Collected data
------------------------------------

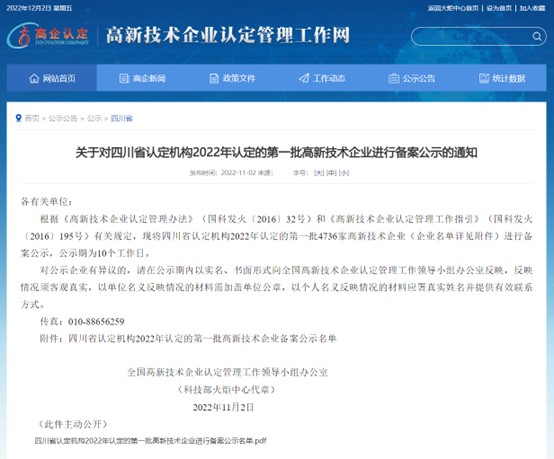Click 加入收藏 in the top bar
Screen dimensions: 554x459
532,8

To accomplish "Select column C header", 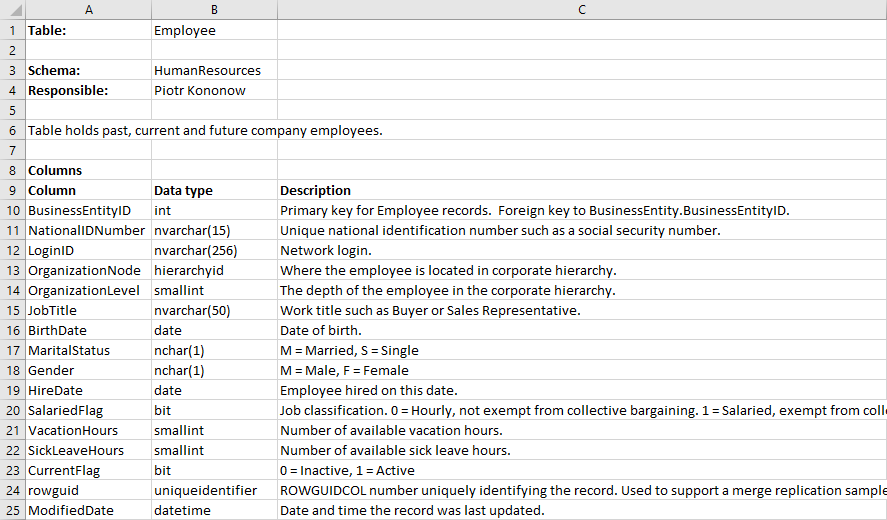I will (x=581, y=10).
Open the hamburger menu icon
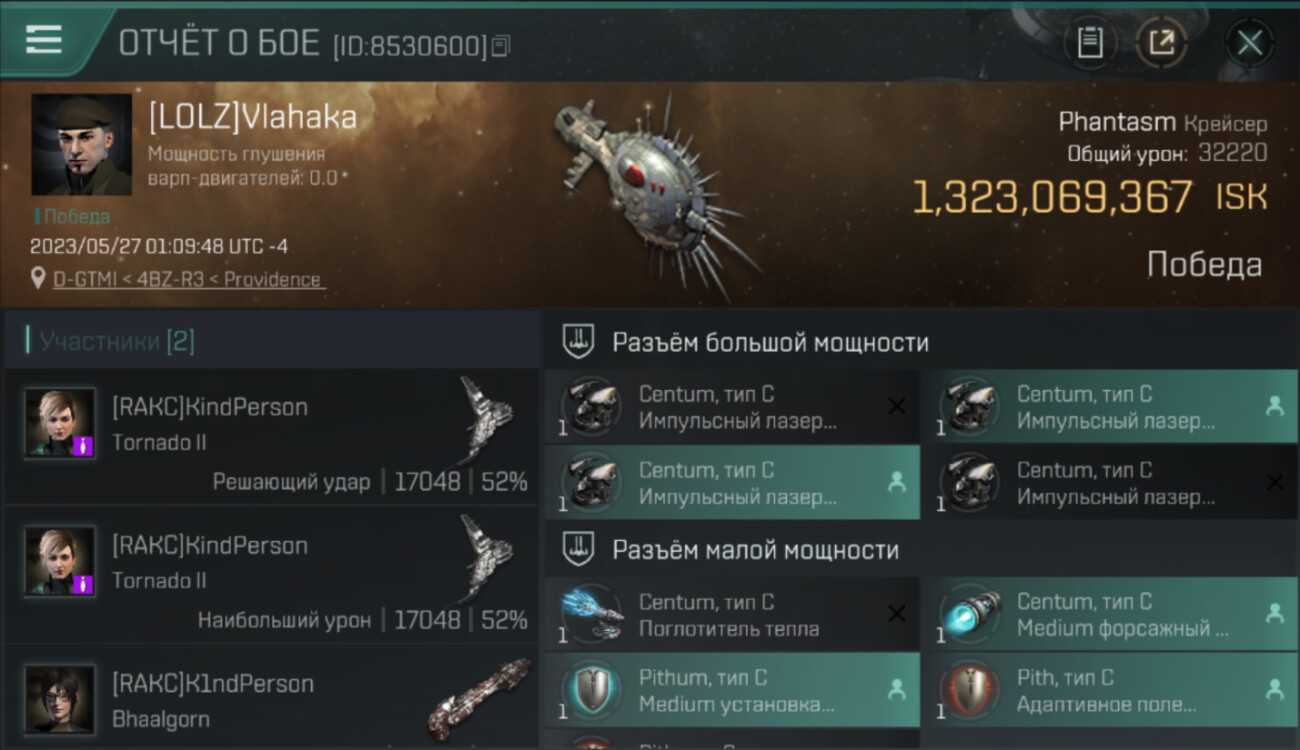 [x=44, y=40]
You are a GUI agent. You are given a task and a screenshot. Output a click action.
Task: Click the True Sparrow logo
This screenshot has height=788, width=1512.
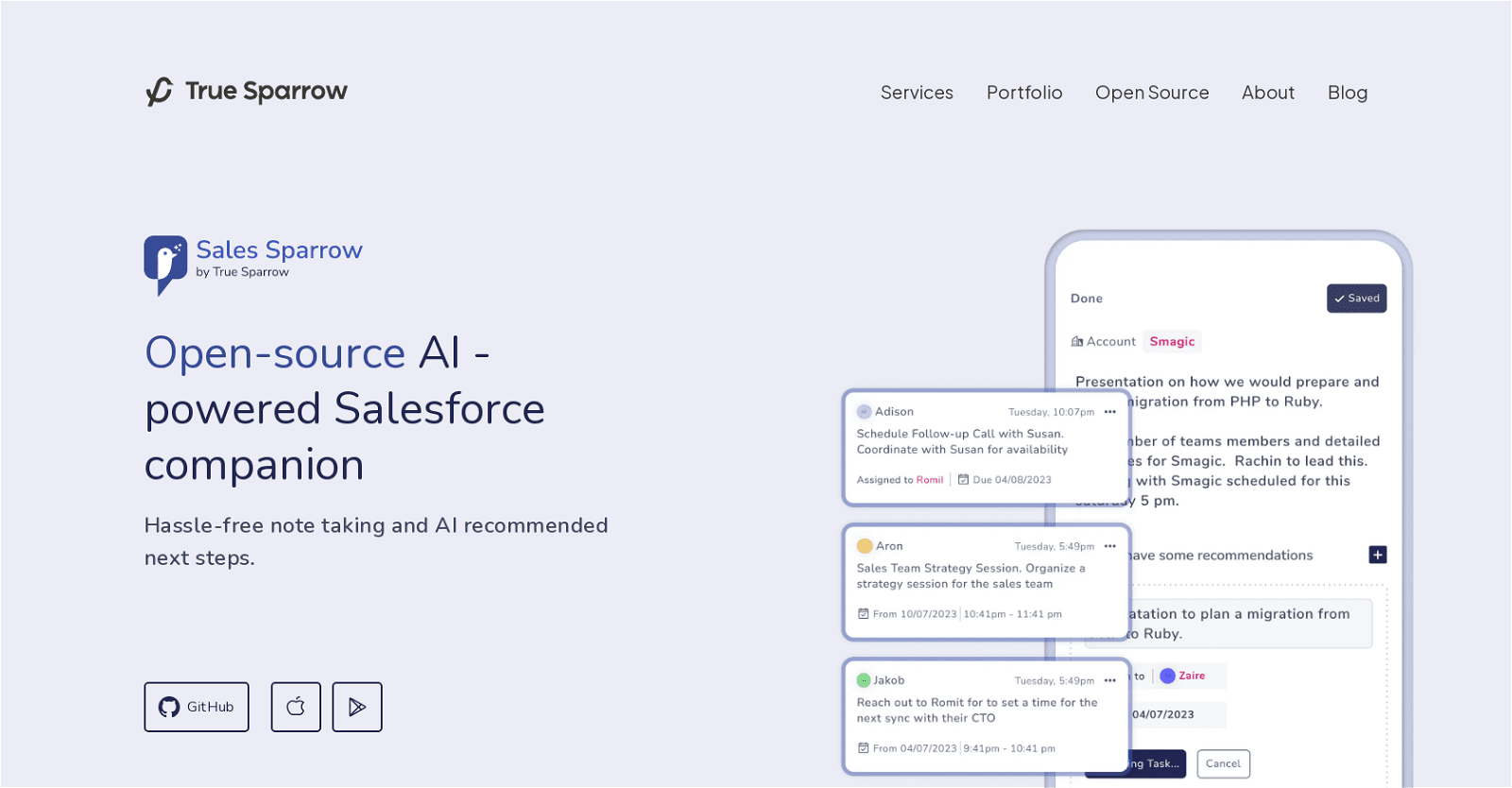click(x=247, y=92)
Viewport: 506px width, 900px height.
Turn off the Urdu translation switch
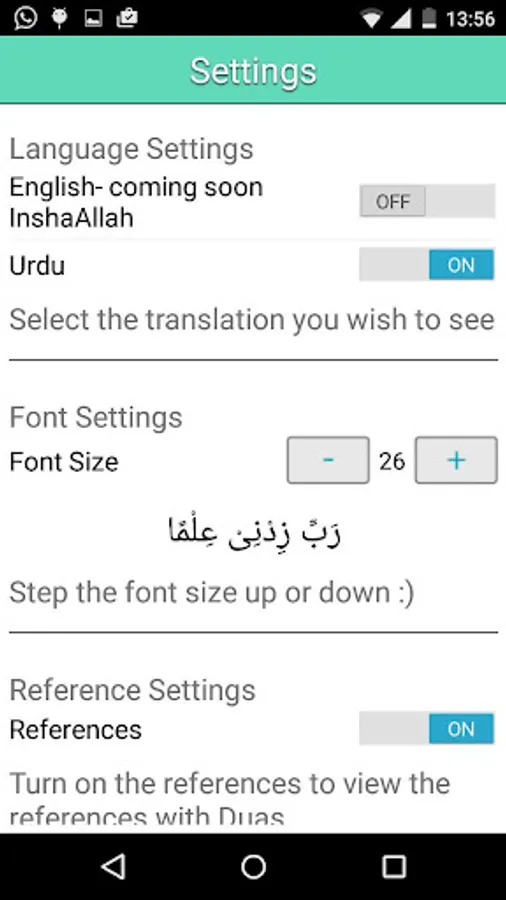tap(427, 265)
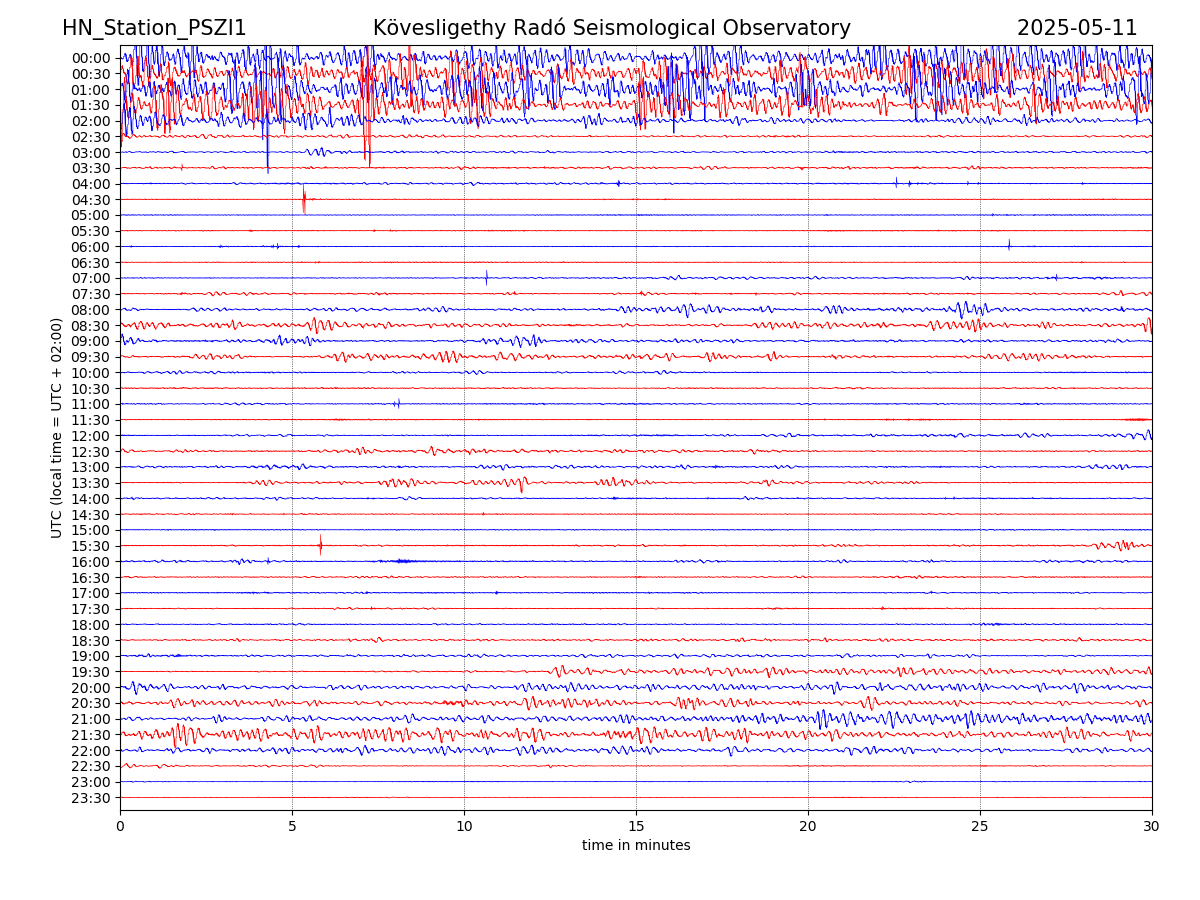Click the 23:30 row time label
The height and width of the screenshot is (900, 1200).
tap(91, 798)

------------------------------------

▶ **What is being asked**
Output the span from the line with "Viewport: 506px width, 900px height." through the last line of the data, inclusive and exact, and omit every picture.

▶ **Response box**
Viewport: 506px width, 900px height.
Turn off the Urdu translation switch
tap(427, 265)
Click the 23:30 row time label
The height and width of the screenshot is (900, 1200).
tap(91, 798)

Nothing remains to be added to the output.